I've wanted to draw blood, I wanted to hurt him at least as much as he hurt me, I lashed out like a banshee in a way that frightened even me, I felt like I was going up in flames, I was raw, I was drowning, I was once pregnant with this man’s baby, pregnant with his baby my God, so disgusted, I have never been this condensedly hurt in my whole fucking life, never ever, and to have it come from him… It does change everything, it was inevitable, it changed who we were for me, who he is, it’s hard to hold on to past beauty in the face of such ugliness.

But enough now, enough with the bloodshed. This isn’t who I am, this isn’t who I want to be, I won’t allow it, I won’t lose any more, I won’t lose me. "All those moments will be lost in time, like tears in rain. Time to die."
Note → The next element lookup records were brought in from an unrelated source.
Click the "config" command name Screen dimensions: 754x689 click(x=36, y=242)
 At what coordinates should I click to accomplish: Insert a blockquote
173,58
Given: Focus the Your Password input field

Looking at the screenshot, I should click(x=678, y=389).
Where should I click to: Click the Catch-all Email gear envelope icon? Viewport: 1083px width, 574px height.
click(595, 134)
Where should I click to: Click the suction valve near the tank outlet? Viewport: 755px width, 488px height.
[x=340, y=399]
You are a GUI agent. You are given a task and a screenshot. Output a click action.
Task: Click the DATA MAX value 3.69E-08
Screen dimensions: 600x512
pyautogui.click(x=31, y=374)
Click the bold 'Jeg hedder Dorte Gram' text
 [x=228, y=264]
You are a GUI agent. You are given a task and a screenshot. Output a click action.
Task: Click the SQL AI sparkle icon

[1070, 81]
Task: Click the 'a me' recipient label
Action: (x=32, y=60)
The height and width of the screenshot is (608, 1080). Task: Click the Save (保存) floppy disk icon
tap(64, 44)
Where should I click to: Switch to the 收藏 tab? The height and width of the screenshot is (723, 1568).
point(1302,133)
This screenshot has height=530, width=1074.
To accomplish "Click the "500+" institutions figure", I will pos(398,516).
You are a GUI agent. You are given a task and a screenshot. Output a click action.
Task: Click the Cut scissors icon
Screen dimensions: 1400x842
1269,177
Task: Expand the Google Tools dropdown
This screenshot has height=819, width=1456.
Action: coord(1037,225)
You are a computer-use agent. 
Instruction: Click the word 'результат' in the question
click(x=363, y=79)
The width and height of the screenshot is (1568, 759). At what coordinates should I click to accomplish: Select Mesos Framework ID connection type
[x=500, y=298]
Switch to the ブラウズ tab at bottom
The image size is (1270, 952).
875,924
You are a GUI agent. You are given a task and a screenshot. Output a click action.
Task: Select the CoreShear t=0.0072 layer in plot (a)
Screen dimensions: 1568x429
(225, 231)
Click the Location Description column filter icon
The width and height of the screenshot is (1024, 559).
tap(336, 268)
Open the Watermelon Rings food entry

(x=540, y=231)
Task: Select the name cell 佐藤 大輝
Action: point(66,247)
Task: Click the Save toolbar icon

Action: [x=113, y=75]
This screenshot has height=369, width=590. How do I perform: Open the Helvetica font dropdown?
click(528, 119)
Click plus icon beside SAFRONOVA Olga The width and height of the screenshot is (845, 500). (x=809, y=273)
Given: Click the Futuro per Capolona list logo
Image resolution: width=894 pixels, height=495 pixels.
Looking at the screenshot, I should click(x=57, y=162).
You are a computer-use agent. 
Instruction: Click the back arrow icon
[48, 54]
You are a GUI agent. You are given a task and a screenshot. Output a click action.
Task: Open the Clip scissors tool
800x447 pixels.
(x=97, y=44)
Time to mourn this death now.


4 furballs:

Udge said...

{{{ lioness }}}

brooksba said...

"the price you yourself would pay would be horrendous, how would you live with yourself for them being in that much pain?" This hit me. Hit me hard. This has always been in my mind and it is a thought I had over and over a few years ago.

This is a death. You are right. Again, I'm so sorry this ended this way.

It is most likely a small consolation, however; I love you. You are my friend and I do care that this has caused you so much pain.

Dale said...

(o)

Manuela said...

Oh, Johnny.

Never has your intrinsic wisdom been more evident than in this post about your experience of the most excrutiating of life's emotions. Betrayal and its aftermath.

I've said it to you in emails, and I'll say it again. You are a wonder, a life force, a sage, and a scourge when needlessly wounded. Sadly... he knows this now more than ever and he will regret this savage ending for as long as he lives. You will remain his 'what if'. And never has a more worthy 'what if' ever been.